The other unexpected feature of Petunia SLF is that it is expressed in pollen but not at the expected time (Sijacic et al. 2004). The expression of an S-pollen gene is expected to be maximal during pollen tube growth, and not at anthers stage 4, as observed for Petunia SLF gene. The transcript abundance may not, however, reflect protein levels, and in vitro germination may not reflect the situation in vivo (Sijacic et al. 2004). Nevertheless, it is clear that this is the gene responsible for competitive interaction in Petunia (Sijacic et al. 2004; Tsukamoto et al. 2005) and it has been assumed, although never decisively proven, that the gene responsible for competitive interaction is the same as the S-pollen gene. It should be noted that polyploidy in Prunus, and therefore duplication of the S-pollen gene, does not lead to self-compatibility. Hence, competitive interaction is not a universal feature of S-RNase-based GSI (Hauck et al. 2006; Nunes et al. 2006).

At the Pyrus SFBB-gamma gene there is weak evidence for two positively selected amino acid sites (sites 7 and 10). This is in contrast with the results obtained with fewer S-RNase sequences from the same S-haplotypes. Although, only seven sequences were analyzed, 21 amino acid sites show a high (>95%) posterior probability of being positively selected. Furthermore, the two sites at the Pyrus SFBB-gamma gene are located in the F-box motif region of the protein (Cheng et al. 2006), an a priori unlikely region for specificity determination. Since these were detected with Yang’s method only, they could represent false positives. It is known that violation of the assumptions of this method, such as recombination in the data set, can result in the detection of false-positive sites (Wilson and McVean 2006). For comparison, the F-box region in Prunus shows strong hydrophobicity and no amino acid sites under positive selection (Ikeda et al. 2004). Levels of synonymous and nonsynonymous variability are low at the Pyrus SFBB-gamma gene (the average K s and K a per site is 0.024 and 0.008, respectively). Furthermore, the average level of linkage disequilibrium is also low (Kelly’s 1997; Zns = 0.063). Therefore, there is little evidence for an effect of the S-locus on the patterns of evolution of the Pyrus SFBB-gamma gene. Overall, it seems unlikely that the Pyrus SFBB-gamma gene plays a role in specificity determination, in contrast with what was suggested by Sassa et al. (2007). This conclusion is not dependent on whether the S-pollen component is monogenic or multigenic. Indeed, if the system is monogenic, then enough positively selected amino acid sites must be found in a given gene to account for the number of different specificities found in natural populations, and this is clearly not the case for Pyrus SFBB-gamma gene. If the system is multigenic, then each gene involved in specificity determination will show a fraction of the total number of positively selected amino acid sites needed to account for the number of different specificities found in natural populations. This seems also not to be the case for the Pyrus SFBB-gamma gene.

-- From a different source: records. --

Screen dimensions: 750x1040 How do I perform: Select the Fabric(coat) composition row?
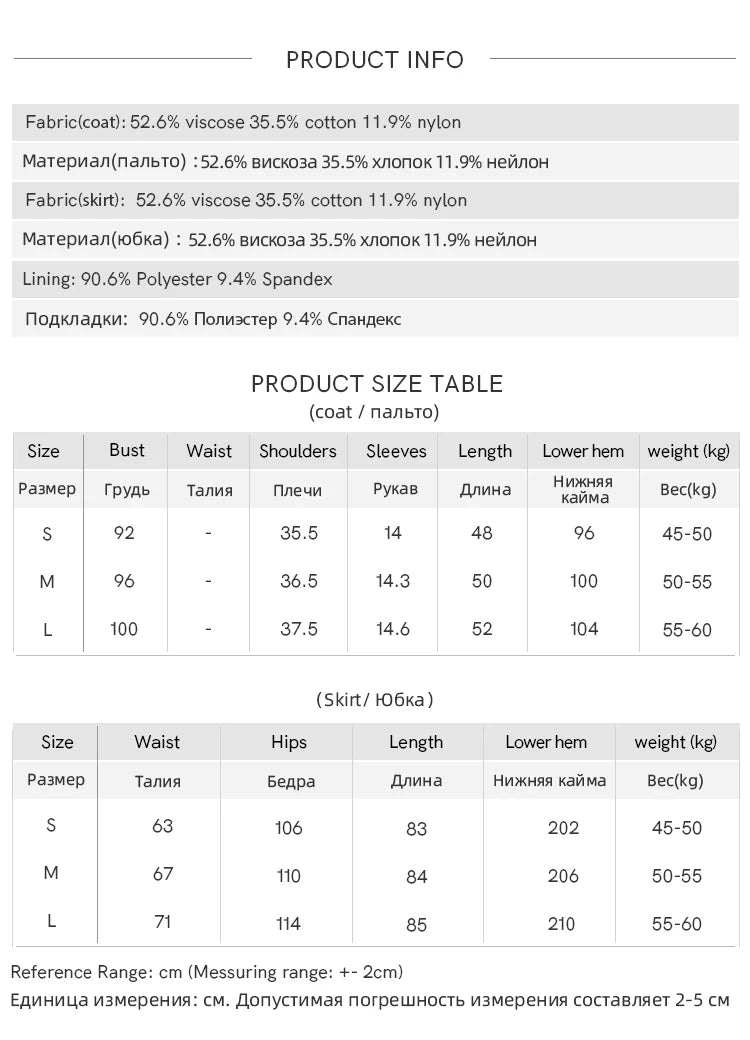(375, 122)
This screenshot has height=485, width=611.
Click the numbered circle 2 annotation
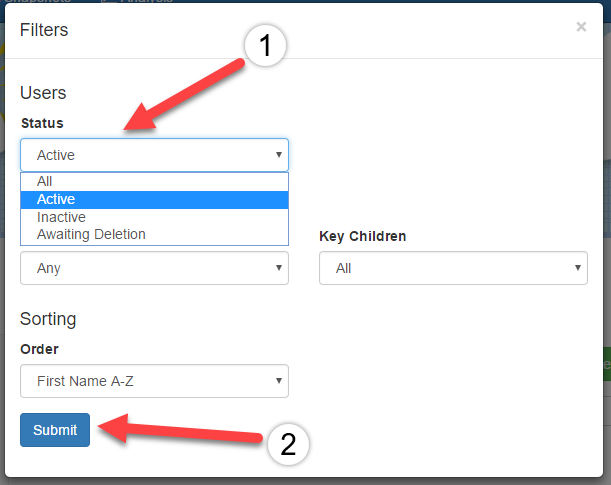(288, 444)
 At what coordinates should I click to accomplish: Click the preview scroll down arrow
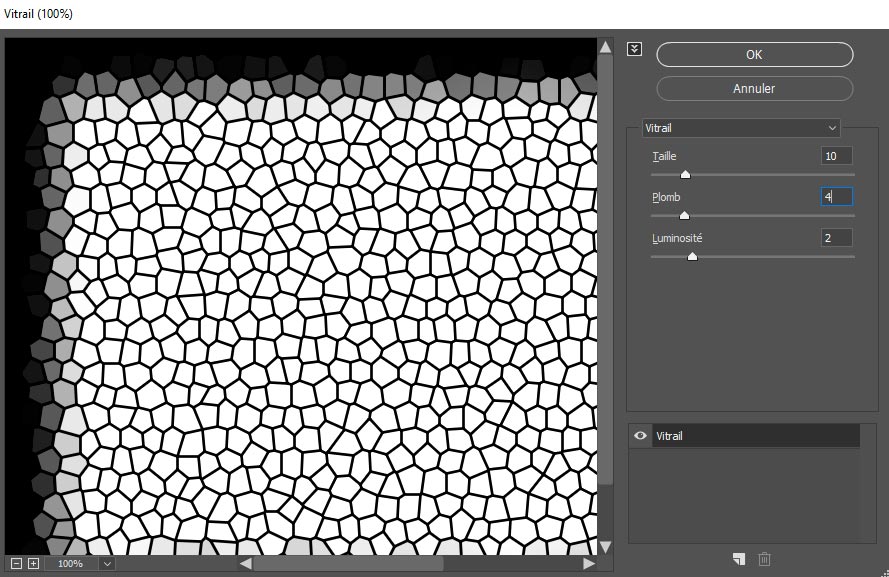[x=605, y=546]
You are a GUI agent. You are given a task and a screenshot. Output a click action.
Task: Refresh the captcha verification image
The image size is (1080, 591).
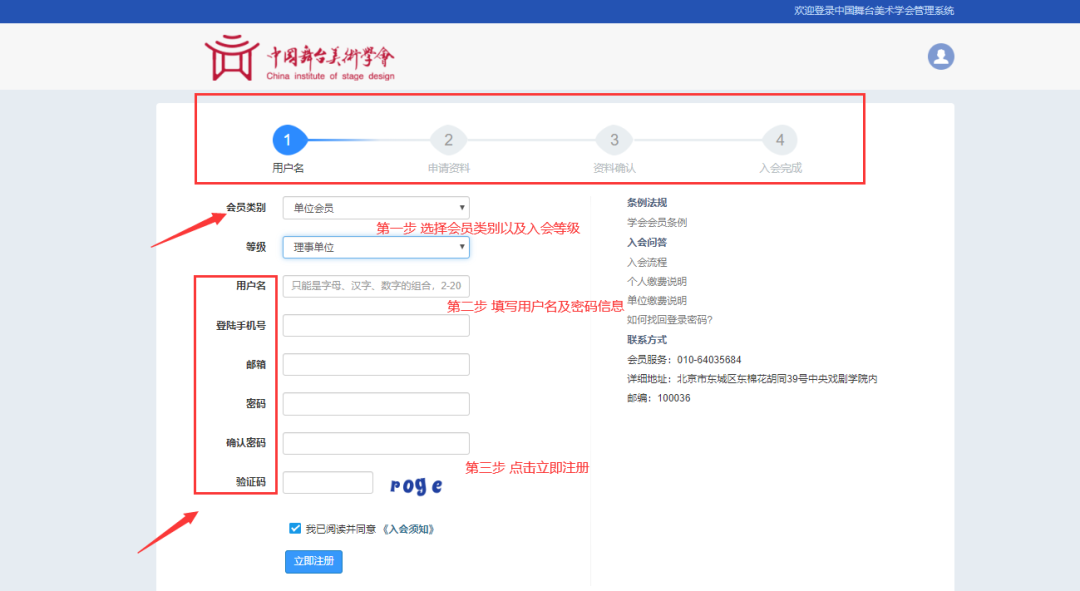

Overall, three main conclusions are made here regarding the evolution of the S-pollen gene: (i) there is no convincing evidence to suggest that the S-pollen gene was independently recruited multiple times during evolution since it is not possible to address the phylogenetic relationship of F-box S-pollen and S-like sequences from different plant families; (ii) the gene identified as being the Petunia S-pollen shows several unexpected features, although, at present, there is no major reason to suspect that it has been wrongly identified; and (iii) it is very unlikely that the Pyrus SFBB-gamma gene is involved in specificity determination.